Von Otto Havelka. Erstellt am 05. Juli 2019 (04:34)
privat
AdolfKinder vor dem ehemaligen Gefangenenlager in Kaisersteinbruch:Für ihn war die Inhaftierung „eine Wende zum Guten“. privat

Es war ein in vieler Hinsicht ungewöhnlicher Besuch im ehemaligen NS-Kriegsgefangenenlager. Vergangene Woche reiste der 90-jährige gebürtige Serbe mit österreichischer und französischer Staatsbürgerschaft, Adolf Kinder, nach Kaisersteinbruch, um noch einmal den Ort seiner Gefangenschaft zu besuchen.

Dabei war er gar nicht im NS-Lager inhaftiert, sondern erst ab Juli 1945, als die Russen hier Gefangene nach der Vertreibung der „Volksdeutschen“ unterbrachten. – Für Adolf Kinder war es „die Wende zum Guten“. Nach einigen Monaten erhielt er einen „Passierschein“ und reiste nach Frankreich aus.

Erfahrungen und Erlebnisse in Tagebüchern beschrieben

Danach verlief sein Leben abenteuer- und facettenreich: Im Rahmen von humanitären Projekten verbrachte er 17 Jahre in Afrika, wo auch seine zwei Kinder geboren wurden. Zuletzt beteiligte er sich an Hilfsaktionen in Sarajevo.
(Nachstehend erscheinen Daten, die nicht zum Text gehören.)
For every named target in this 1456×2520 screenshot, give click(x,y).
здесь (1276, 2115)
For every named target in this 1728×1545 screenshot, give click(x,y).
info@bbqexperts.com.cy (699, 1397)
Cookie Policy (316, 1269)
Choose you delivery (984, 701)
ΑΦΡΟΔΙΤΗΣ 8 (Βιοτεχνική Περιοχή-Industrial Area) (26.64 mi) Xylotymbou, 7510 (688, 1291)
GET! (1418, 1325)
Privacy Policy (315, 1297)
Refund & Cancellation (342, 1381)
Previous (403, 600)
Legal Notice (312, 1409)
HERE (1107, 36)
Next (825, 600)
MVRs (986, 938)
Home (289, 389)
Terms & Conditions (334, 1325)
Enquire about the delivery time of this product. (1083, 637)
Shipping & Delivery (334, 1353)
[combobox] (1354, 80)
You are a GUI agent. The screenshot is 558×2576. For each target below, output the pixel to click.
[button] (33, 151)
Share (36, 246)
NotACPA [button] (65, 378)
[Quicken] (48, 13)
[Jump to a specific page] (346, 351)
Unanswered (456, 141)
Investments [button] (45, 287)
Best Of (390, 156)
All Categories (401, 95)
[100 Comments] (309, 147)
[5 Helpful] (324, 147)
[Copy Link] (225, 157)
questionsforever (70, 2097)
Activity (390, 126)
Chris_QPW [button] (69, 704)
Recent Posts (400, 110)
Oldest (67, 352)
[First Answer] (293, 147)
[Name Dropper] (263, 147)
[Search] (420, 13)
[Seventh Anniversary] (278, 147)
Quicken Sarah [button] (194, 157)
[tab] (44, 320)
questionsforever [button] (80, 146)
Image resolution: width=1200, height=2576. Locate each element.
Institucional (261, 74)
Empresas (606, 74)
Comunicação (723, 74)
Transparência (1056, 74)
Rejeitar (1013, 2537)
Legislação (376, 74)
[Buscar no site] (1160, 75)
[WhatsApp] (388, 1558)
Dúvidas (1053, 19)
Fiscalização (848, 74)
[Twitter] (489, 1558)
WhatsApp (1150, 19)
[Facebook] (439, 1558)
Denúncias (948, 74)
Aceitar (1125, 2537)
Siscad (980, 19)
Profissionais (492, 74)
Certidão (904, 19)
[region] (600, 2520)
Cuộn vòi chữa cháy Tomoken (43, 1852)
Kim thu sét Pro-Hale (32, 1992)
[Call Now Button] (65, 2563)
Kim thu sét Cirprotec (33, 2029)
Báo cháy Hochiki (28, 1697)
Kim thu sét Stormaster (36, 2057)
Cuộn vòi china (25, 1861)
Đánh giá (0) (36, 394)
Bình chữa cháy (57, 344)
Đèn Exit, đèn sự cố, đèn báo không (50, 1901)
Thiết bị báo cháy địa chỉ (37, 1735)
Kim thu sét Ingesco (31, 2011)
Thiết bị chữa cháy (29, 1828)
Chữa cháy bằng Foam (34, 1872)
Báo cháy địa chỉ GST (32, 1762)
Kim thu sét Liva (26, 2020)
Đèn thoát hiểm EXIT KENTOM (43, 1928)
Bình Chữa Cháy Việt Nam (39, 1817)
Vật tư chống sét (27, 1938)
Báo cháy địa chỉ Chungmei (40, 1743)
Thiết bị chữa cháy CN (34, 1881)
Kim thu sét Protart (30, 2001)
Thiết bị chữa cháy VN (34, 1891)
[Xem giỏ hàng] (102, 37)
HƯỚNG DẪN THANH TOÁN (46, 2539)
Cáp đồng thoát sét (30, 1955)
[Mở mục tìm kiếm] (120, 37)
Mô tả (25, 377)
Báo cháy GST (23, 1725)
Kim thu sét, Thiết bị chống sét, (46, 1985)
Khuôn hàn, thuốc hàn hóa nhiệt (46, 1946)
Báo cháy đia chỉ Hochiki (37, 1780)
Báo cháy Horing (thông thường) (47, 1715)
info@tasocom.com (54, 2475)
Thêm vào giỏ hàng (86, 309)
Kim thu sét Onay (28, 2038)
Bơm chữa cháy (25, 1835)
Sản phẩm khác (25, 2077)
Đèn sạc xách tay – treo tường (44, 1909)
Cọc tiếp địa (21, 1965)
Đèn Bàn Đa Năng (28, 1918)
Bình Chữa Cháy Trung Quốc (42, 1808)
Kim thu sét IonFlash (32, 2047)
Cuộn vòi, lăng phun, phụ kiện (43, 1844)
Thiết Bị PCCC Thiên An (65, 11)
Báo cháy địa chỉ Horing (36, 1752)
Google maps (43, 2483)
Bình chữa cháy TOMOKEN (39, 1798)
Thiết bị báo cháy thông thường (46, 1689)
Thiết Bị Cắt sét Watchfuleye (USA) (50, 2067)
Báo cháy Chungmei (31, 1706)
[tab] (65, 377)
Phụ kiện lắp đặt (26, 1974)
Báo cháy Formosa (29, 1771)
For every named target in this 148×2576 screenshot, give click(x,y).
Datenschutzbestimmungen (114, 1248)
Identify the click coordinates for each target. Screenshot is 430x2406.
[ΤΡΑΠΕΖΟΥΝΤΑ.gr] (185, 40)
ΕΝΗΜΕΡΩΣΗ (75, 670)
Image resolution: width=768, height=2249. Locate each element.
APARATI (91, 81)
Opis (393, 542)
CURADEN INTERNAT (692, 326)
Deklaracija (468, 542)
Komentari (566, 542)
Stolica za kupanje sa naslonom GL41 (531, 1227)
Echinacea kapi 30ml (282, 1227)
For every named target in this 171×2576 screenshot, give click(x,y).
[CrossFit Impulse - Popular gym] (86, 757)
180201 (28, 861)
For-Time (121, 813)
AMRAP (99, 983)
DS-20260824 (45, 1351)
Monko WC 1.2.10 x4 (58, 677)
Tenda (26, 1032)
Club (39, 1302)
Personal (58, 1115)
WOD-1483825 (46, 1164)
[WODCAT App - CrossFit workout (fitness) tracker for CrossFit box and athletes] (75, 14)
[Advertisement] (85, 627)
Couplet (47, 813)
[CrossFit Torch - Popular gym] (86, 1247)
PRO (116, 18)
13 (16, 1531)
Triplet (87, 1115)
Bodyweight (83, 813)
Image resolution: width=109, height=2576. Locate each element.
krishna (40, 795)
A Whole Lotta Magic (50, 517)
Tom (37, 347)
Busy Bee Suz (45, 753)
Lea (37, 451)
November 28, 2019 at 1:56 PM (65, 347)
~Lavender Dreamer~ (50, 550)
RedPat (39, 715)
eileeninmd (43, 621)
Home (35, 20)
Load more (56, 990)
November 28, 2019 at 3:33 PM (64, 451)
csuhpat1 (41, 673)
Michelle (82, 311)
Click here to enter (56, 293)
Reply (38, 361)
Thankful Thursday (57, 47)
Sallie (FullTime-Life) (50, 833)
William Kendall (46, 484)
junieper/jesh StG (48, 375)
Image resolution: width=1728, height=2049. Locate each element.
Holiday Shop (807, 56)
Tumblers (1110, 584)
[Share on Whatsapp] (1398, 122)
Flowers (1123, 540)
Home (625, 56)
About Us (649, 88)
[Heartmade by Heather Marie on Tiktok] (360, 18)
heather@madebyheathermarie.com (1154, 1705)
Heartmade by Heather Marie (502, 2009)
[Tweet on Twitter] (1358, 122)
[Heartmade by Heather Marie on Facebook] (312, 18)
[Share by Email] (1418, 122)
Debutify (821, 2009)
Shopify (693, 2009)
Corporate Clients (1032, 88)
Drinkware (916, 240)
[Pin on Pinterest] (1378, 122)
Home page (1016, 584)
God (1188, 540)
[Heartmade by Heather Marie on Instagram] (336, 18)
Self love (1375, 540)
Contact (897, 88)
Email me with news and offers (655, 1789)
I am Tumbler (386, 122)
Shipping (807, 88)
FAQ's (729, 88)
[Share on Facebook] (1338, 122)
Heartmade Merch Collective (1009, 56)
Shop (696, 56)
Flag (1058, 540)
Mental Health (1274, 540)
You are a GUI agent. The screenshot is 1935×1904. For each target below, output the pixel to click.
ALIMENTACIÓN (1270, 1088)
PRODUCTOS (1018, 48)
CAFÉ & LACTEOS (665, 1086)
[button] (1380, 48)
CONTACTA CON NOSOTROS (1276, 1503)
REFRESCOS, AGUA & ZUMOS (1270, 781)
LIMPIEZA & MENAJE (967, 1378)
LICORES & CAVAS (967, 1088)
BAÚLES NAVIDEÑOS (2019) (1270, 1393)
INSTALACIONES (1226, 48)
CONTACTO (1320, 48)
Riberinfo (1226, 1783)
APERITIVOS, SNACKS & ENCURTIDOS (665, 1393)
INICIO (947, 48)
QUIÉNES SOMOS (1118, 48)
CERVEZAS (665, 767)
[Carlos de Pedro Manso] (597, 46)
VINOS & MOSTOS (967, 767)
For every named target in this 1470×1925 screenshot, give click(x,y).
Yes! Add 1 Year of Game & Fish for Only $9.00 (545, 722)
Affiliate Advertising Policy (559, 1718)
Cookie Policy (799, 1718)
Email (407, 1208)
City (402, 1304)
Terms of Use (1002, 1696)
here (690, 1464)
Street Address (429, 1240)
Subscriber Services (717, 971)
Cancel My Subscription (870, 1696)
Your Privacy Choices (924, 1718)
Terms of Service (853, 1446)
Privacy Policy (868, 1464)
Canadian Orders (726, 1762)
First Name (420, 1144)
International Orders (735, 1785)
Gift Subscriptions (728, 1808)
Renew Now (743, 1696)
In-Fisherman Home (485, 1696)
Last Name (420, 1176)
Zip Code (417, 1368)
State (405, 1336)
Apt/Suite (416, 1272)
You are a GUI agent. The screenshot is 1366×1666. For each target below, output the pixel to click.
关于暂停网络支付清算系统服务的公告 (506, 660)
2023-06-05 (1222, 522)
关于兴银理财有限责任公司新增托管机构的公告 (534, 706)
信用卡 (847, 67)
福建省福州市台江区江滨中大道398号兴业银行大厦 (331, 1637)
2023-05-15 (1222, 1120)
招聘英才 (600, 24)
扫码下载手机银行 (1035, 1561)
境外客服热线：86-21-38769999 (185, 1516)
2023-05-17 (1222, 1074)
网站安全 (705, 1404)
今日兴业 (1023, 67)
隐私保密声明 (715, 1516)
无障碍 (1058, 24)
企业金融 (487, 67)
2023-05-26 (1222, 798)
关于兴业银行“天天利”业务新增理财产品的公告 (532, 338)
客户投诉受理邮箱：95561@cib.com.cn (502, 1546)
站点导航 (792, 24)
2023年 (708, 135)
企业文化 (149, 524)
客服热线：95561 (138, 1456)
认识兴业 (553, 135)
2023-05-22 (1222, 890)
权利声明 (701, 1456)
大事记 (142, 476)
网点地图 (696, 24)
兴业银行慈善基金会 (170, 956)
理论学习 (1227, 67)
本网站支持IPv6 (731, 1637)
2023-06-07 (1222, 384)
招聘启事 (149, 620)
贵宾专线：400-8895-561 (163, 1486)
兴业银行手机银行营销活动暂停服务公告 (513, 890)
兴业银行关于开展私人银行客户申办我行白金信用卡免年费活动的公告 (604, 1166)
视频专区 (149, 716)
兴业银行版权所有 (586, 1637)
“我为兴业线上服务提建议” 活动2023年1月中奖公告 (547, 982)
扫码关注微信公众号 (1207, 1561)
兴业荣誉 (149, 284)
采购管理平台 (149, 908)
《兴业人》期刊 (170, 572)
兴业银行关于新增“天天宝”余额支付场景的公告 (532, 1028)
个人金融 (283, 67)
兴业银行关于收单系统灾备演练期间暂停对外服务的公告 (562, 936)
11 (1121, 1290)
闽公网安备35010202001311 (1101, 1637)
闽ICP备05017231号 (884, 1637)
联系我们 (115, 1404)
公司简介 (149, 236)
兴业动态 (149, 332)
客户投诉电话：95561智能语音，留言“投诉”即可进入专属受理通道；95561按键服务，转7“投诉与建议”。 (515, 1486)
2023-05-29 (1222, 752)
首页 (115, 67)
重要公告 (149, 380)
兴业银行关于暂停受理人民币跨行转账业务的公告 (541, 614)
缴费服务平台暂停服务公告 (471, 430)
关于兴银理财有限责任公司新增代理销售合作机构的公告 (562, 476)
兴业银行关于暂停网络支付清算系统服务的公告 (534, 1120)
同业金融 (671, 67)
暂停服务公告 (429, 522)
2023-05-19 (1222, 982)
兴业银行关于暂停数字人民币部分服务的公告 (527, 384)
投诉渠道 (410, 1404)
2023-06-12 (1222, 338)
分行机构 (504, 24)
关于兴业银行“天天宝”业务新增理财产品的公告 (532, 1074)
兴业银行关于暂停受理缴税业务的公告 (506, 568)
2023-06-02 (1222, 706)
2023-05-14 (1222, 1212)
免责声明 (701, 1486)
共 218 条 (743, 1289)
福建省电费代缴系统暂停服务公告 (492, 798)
Kinder hat seine Erfahrungen und Erlebnisse als Gefangener in Kaisersteinbruch und bei seiner Ausreise nach Frankreich in privaten Tagebüchern penibel beschrieben.

Bei einem Mittagessen mit Bruckneudorfs SP-Bürgermeister Gerhard Dreiszker versprach er, seine Aufzeichnungen um persönliche Anmerkungen zu erweitern und sie dann als Dokumentation an die Gemeinde zu schicken.